Now, politicians being politicians, any change in the state’s gun laws will not be dealt with until after the November elections.
However, there is a chance to weigh in on gun-control issues. Adjourning after only 90 minutes of the special session, the General Assembly said that the bills that were filed will be evaluated by the Virginia State Crime Commission, which will make recommendations to the legislature.
And that commission wants to hear from you. It is accepting written comments from the public about the proposed legislation. Those comments can be emailed to: email@example.com or mailed to the Virginia State Crime Commission Office at 1111 E. Broad St., Richmond VA 23219.
The commission, a group of bipartisan legislators and three citizen members, also will hear public comments at its Aug. 20 meeting in the shared committee room of the Pocahontas Building at 900 E. Main Street in Richmond.
Democrats’ bills are seeking universal background checks, extreme risk protection orders and bans on bump stocks, high-capacity magazines and silencers. These were the issues Northam wanted discussed by the legislature after the May 31 killings in Virginia Beach.
Republicans filed bills to bolster public safety by increasing mental health resources via budget adjustments in addition to harsher criminal penalties for gun crimes and tax exemptions for donations to Virginia Beach victim relief funds.

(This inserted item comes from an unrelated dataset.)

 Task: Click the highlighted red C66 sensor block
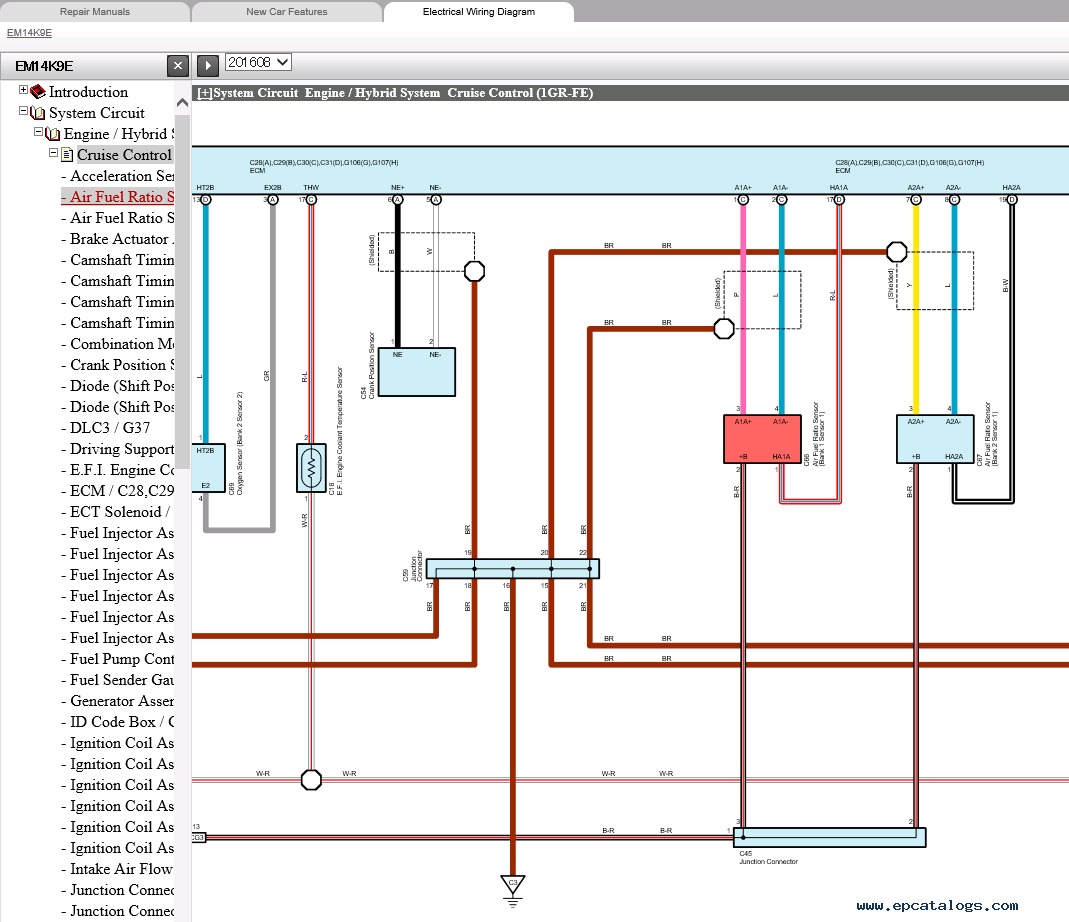763,439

However you think Virginia’s gun laws should be changed, or if you don’t think they should be changed at all, this is an opportunity for you to take part in the democratic process. Writing to the commission, or making the trip down to Richmond on Aug. 20, is a better and more effective way of making your voice heard than posting on social media, where the tendency is either to frequent sites that reinforce what you already believe or to fruitlessly argue with people whose minds you are not going to change by calling them bad names.

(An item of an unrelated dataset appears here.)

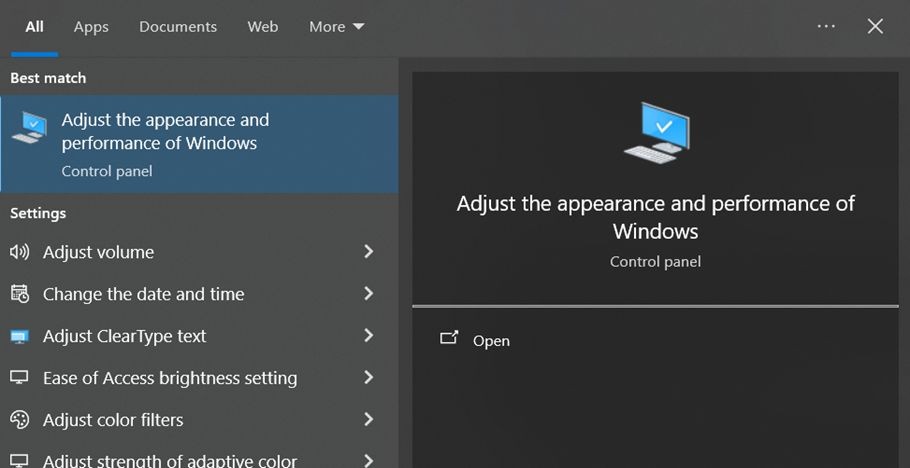This screenshot has width=910, height=468.
Task: Expand the Adjust ClearType text arrow
Action: (368, 336)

Getting laws changed in a state where governance is often a minimalist activity is not easy. Your views will go to a committee that will take all the views of you and your fellow Virginians into account before making recommendations to the General Assembly, which will then act (or not act) on those recommendations.
This might seem like a slow and tedious process. However, the alternative is to do nothing, or at least nothing productive.
So make your voice heard. It’s your state government. And if you like or don’t like the way it’s being operated, let somebody in Richmond know.